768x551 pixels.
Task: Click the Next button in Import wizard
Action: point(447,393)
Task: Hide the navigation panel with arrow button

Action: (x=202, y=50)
———
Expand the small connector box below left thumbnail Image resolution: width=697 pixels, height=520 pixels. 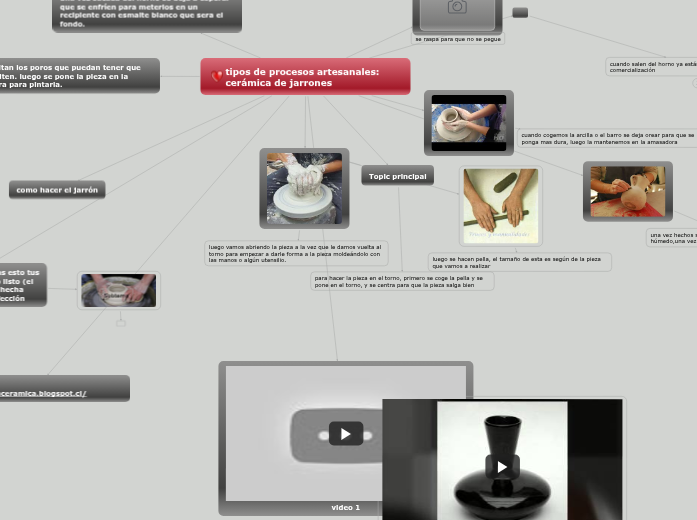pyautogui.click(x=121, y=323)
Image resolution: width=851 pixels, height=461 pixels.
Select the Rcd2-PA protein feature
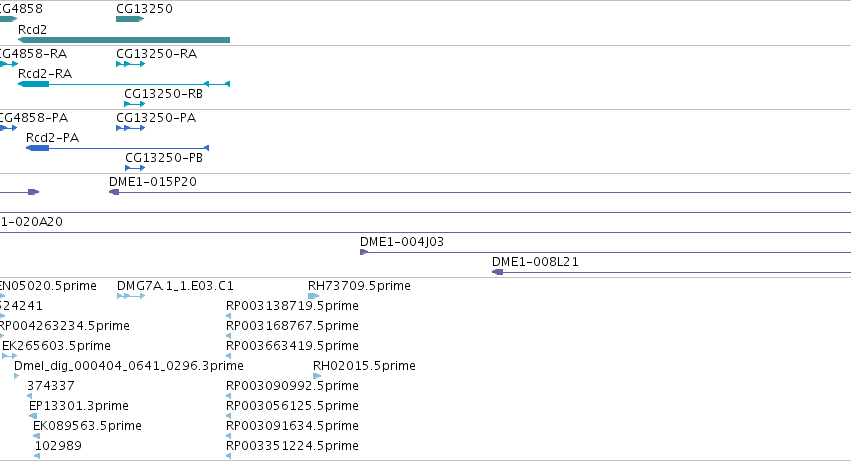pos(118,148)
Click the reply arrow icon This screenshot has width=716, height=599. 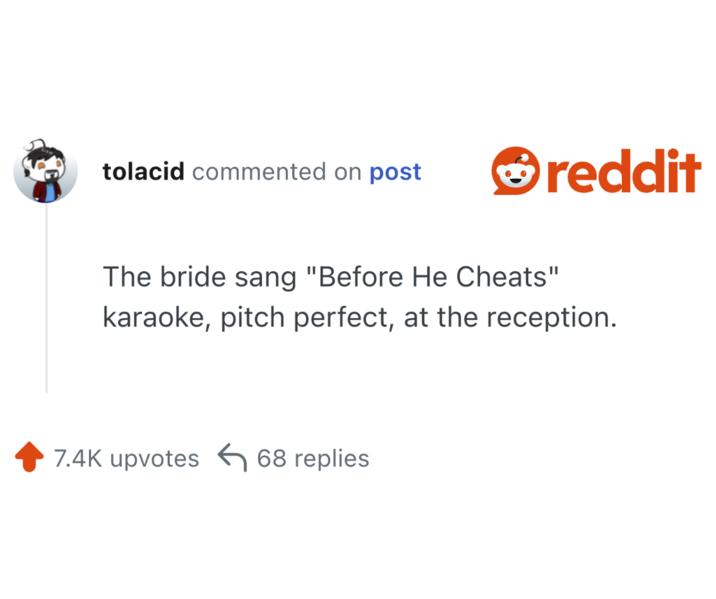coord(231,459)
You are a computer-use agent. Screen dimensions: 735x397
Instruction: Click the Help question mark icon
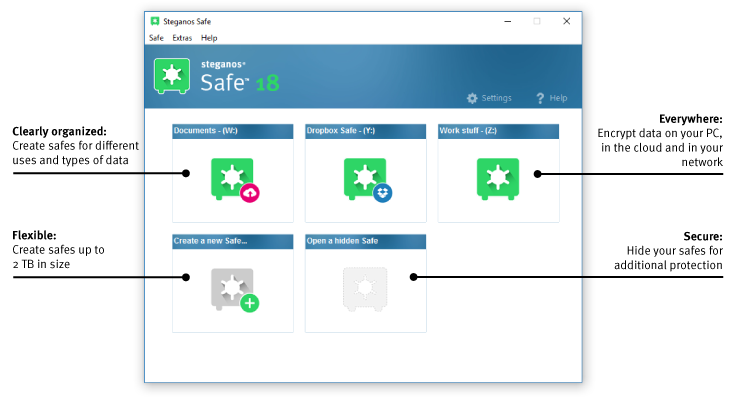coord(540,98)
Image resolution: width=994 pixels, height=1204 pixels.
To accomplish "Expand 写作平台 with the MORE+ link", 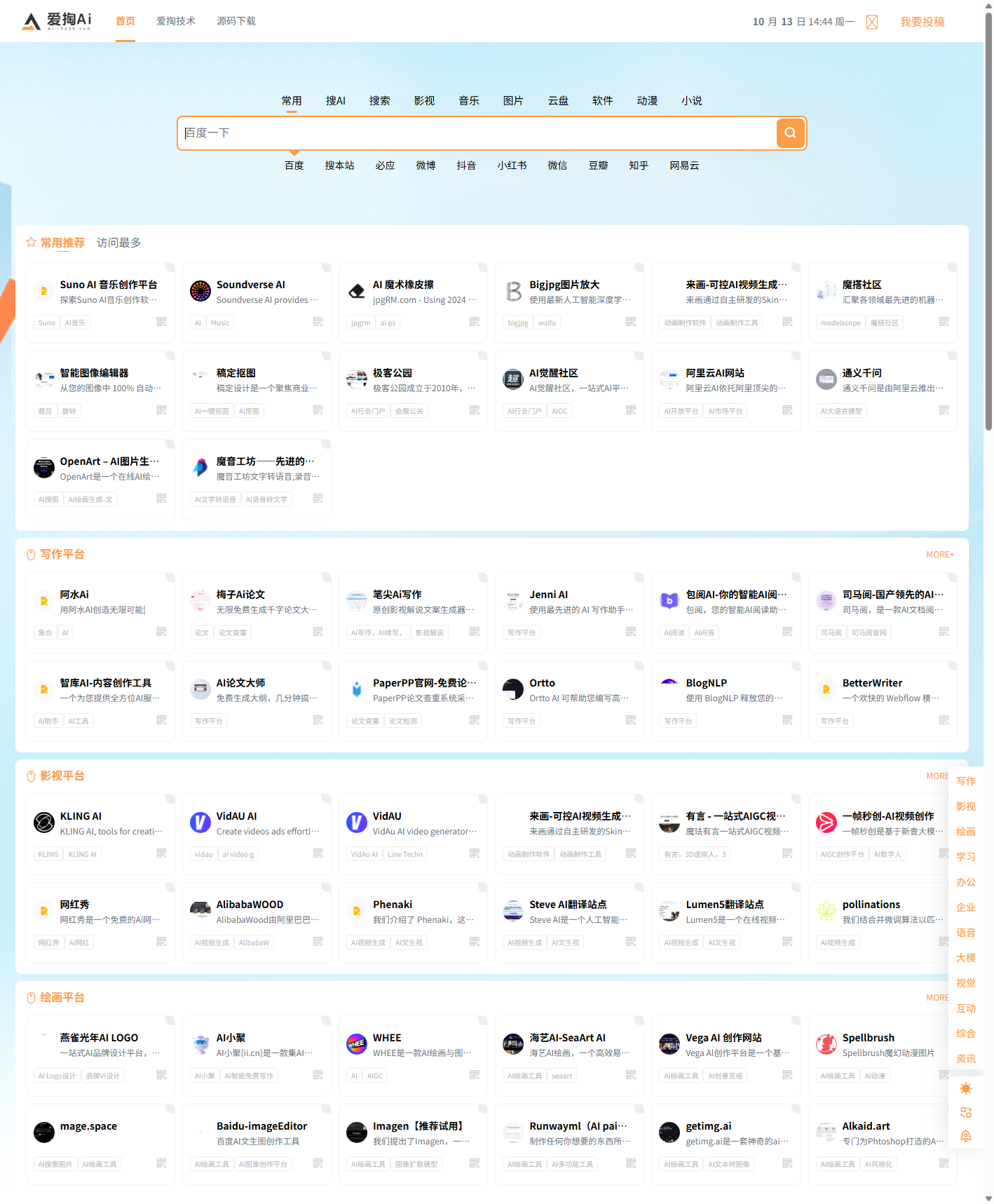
———
§ ACTIVITY
Working from the records above, set down word for word everything from the line containing "Instruction: Click the" down to the line containing "写作平台 with the", ends included, minus the pictures.

§ TASK SOLUTION
Instruction: Click the Help question mark icon
coord(540,98)
Image resolution: width=994 pixels, height=1204 pixels.
To accomplish "Expand 写作平台 with the MORE+ link", 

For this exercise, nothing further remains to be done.